TASK ITEM
Exclude the pictures, then restate exactly each line of the data below from the first through the line containing "The width and".

GIVEN RECORDS
=== Section Start ===

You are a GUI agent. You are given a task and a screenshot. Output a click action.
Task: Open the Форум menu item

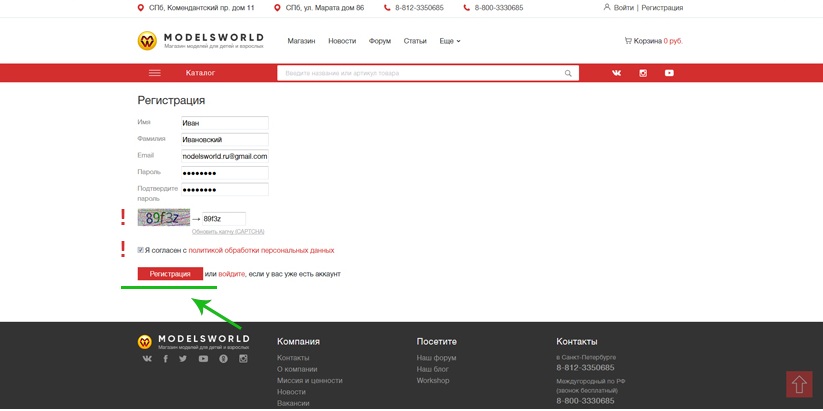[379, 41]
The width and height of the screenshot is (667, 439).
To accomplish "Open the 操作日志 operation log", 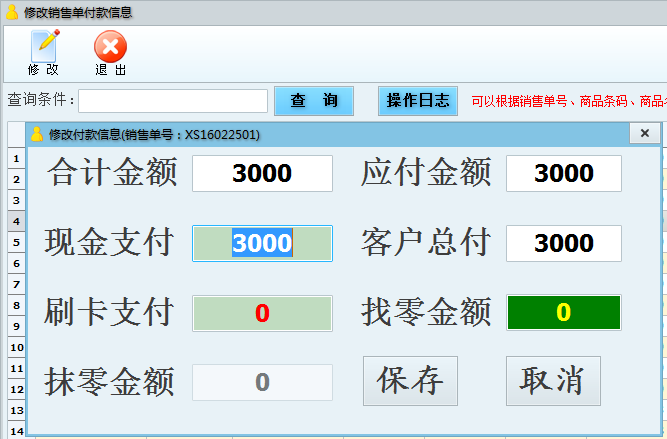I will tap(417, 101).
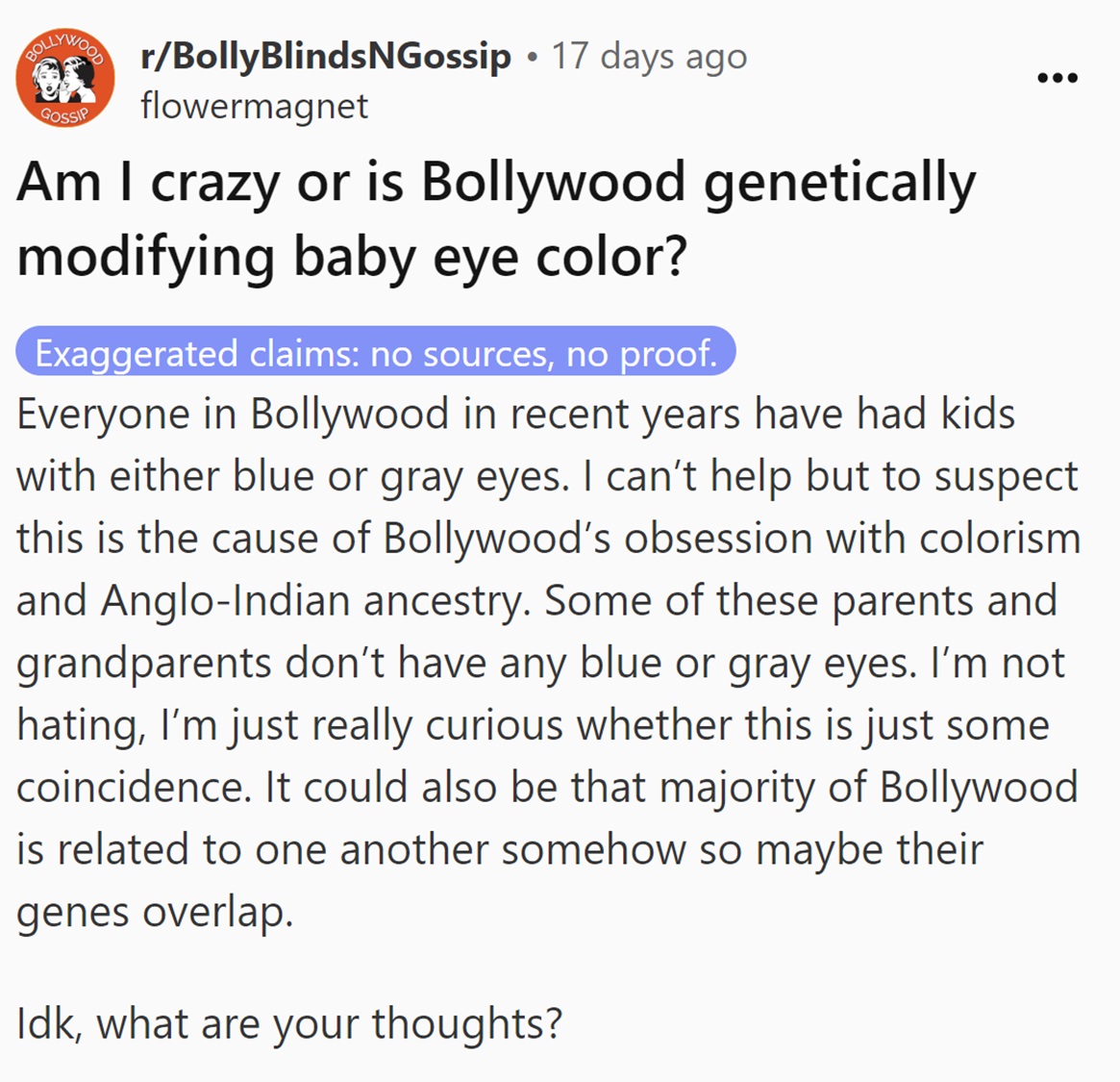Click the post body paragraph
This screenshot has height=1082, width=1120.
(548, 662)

=== Section End ===

REPLY
You are a GUI agent. You are given a task and a screenshot. Output a click action.
Task: Open the Форум menu item

[379, 41]
The width and height of the screenshot is (667, 439).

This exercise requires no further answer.